PROBLEM REQUIREMENTS
Print each line from the start of the records below up through the line where "Task: Click the position 10 circle badge" is found, exactly as given.

(Dataset entries)
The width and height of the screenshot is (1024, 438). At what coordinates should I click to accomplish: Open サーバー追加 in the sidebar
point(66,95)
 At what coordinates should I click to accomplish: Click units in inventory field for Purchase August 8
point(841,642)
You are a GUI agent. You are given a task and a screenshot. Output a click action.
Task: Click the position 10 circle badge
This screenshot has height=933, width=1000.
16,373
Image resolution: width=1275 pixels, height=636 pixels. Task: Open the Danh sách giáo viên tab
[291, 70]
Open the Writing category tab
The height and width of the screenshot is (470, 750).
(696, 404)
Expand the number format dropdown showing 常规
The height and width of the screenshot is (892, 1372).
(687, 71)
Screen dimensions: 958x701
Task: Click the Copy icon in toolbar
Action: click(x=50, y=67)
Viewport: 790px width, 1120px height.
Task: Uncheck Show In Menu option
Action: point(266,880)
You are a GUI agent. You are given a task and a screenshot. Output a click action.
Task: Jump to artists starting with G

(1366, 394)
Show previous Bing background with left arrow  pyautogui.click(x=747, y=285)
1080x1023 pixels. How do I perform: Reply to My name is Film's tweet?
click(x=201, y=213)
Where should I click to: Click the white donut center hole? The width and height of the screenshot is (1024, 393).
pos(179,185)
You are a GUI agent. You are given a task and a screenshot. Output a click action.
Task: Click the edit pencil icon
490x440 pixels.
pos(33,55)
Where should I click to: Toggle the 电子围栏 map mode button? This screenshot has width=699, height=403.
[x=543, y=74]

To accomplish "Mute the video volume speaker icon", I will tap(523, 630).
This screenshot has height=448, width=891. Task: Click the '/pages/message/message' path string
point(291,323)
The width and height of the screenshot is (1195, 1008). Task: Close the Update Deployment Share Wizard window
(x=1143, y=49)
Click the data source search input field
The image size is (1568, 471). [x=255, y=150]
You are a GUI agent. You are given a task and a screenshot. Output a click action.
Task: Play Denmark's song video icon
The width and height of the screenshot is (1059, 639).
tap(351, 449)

RESULT OF THE TASK
The width and height of the screenshot is (1024, 438). At what coordinates should I click to accomplish: Open サーバー追加 in the sidebar
point(66,95)
 At what coordinates should I click to accomplish: Click units in inventory field for Purchase August 8
point(841,642)
You are a GUI agent. You are given a task and a screenshot. Output a click action.
Task: Click the position 10 circle badge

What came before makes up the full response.